### TASK DIRECTIONS
In the comics review, what is Irredeemable Ant-Man #11 called?

The plot, yes--I like Graeme's phrase "unnecessary continuity implant." Two huge flaws with the story here. First, it requires a working knowledge of the Morrison/Jones Marvel Boy miniseries and the entire Kree/Skrull narrative to make sense. (I've read Marvel Boy, although not lately, and I can't even remember what happened in it or how this would fit in.) Second, if you're going to do a continuity implant, it has to change the meaning of what was happening in the original story; this doesn't, and I don't see how it can be meaningful to future stories, either, unless Noh-Varr ends up becoming the next Captain Marvel, which would mean 86ing the entire point of his character. An Awful issue.

I was afraid World War Hulk had gone way off course with last week's also-unnecessary issue of Incredible Hulk--in case you missed it, the point was that Rick Jones and... was it Miek? The insect-thing... are, you know, Two Sides of the Same Coin. (Plus have we found out yet what happened with Amadeus Cho and his Legion of Hulk-Helpers? I'm pretty sure we haven't, and that's the part of this story I want to read most. I keep thinking that Cho is basically Peter Parker in the part of the story between where he gets his powers and where Uncle Ben dies: a very powerful, very arrogant kid who thinks he knows how everything works and is heading for a major fall.) With World War Hulk #3, though, I'm back on board, particularly since he's figured out how to make Strange work in as physical a context as there could possibly be.

This is a massive, gleeful crank-it-to-11 action comic, and it works because Pak and Romita don't try to get around the potentially corny bits--they just charge full-speed-ahead into them: "No, Doctor, you can't." "I can. And must. Now bring me the box." Pak's got a bad habit of repeating sequences and catchphrases--how many times do we need to be told how the ship blew up and Caiera died? or read someone saying "may he who dies die well"? But he's very much in control of his characters thematically. The way he gets around the Strange-in-the-physical-world problem is to make Strange's part of the story about his most physical attribute as a character: his hands, which are the instruments of his failed caretaking in his origin. (Strange reaches out his hands to Bruce in friendship, and has them crushed by the Hulk; at the end of the story, they're replaced by immobile weapons.) Lots of great visual touches from Romita, too: the '70s Sal Buscema-isms of General Ross's flashback, the reversed-out linework when Strange drinks the Zom potion, the crinkly, extra-Janson-y artwork on the flashback inside Bruce's mental landscape. A Good issue, elevated by what's hands-down the best final page of the week.

In the non-Strange division, over in the corner, there's poor cancelled Irredeemable Ant-Man #11--when a "fan-favorite" creator like Robert Kirkman can't sell a Marvel Universe series for beans, there's a problem. (The first comics store I went to this week didn't even carry it. The second had two copies of this issue peeking out from behind an Essential Amazing Spider-Man TPB.) Next issue is the final one, but this one seems to have been plotted as the wrap-up, oddly enough--most of the dangling plot threads are brusquely dispatched here (I think the only ones left have to do with Eric's love life), it's called "Redeemed" for that soothing full-circle sensation, and it ends with the status quo of the beginning of the series mostly restored.

### GIVEN ENTRIES
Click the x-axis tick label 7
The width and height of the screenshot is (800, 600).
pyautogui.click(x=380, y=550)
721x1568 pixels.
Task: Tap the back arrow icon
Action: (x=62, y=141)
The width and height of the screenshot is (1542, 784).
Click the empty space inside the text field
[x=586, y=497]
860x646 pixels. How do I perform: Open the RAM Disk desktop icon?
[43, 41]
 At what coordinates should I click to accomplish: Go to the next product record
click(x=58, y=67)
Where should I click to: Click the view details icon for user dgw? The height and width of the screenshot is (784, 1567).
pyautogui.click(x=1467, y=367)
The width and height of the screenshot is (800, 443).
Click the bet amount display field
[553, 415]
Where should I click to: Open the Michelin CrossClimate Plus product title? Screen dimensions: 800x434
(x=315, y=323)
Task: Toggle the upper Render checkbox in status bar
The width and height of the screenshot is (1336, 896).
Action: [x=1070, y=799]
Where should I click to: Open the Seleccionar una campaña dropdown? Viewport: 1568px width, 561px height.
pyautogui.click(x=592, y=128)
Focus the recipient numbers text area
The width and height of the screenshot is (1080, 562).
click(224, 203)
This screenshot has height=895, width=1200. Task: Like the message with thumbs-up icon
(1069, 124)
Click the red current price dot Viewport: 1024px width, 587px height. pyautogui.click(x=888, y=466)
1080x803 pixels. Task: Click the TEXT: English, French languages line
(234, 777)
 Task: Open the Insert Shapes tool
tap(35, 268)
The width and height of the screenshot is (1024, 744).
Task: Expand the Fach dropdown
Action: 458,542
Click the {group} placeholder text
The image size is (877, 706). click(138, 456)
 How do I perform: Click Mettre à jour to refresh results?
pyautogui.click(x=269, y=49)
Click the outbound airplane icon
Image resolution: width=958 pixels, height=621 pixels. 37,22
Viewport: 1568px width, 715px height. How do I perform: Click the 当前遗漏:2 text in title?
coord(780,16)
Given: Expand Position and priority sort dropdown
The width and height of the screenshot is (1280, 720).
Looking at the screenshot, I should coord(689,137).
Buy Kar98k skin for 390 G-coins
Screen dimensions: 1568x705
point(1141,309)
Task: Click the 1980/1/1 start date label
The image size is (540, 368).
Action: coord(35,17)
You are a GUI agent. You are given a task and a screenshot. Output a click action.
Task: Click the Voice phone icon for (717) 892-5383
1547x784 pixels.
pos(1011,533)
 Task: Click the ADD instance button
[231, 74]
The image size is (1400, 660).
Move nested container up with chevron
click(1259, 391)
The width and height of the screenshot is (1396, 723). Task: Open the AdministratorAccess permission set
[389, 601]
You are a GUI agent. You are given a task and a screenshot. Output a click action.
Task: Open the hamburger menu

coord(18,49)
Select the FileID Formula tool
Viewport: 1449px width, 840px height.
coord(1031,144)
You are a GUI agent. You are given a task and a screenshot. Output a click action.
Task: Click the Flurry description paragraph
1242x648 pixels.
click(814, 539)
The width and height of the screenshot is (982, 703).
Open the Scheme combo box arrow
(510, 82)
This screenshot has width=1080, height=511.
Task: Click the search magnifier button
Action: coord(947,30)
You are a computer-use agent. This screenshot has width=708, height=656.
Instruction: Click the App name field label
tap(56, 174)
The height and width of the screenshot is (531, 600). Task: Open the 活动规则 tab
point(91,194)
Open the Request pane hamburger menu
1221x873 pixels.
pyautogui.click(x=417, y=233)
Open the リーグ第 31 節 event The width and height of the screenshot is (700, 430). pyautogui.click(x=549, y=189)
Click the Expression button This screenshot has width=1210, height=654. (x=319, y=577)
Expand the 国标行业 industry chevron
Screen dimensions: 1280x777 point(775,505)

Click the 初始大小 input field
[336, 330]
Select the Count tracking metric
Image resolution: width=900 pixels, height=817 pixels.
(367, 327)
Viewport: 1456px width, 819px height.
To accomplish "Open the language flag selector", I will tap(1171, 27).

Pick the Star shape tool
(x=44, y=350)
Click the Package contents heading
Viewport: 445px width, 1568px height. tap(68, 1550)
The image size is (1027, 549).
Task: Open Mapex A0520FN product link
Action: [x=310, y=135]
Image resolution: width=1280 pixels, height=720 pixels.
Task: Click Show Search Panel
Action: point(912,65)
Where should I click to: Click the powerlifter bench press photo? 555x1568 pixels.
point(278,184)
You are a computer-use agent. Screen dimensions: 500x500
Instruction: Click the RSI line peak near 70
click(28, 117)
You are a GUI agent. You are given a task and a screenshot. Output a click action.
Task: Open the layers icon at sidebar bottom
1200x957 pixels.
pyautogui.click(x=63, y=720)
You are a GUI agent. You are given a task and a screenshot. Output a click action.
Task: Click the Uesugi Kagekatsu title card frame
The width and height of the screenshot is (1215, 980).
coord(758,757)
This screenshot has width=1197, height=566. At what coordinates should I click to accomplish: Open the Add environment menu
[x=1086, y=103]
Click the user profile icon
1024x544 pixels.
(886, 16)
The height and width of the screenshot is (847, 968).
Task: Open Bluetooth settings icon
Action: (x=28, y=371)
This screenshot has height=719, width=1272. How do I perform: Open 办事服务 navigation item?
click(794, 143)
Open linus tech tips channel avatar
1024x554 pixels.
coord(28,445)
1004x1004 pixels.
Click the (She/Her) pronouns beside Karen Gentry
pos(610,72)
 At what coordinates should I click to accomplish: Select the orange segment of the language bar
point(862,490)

### TASK RESPONSE
"Redeemed"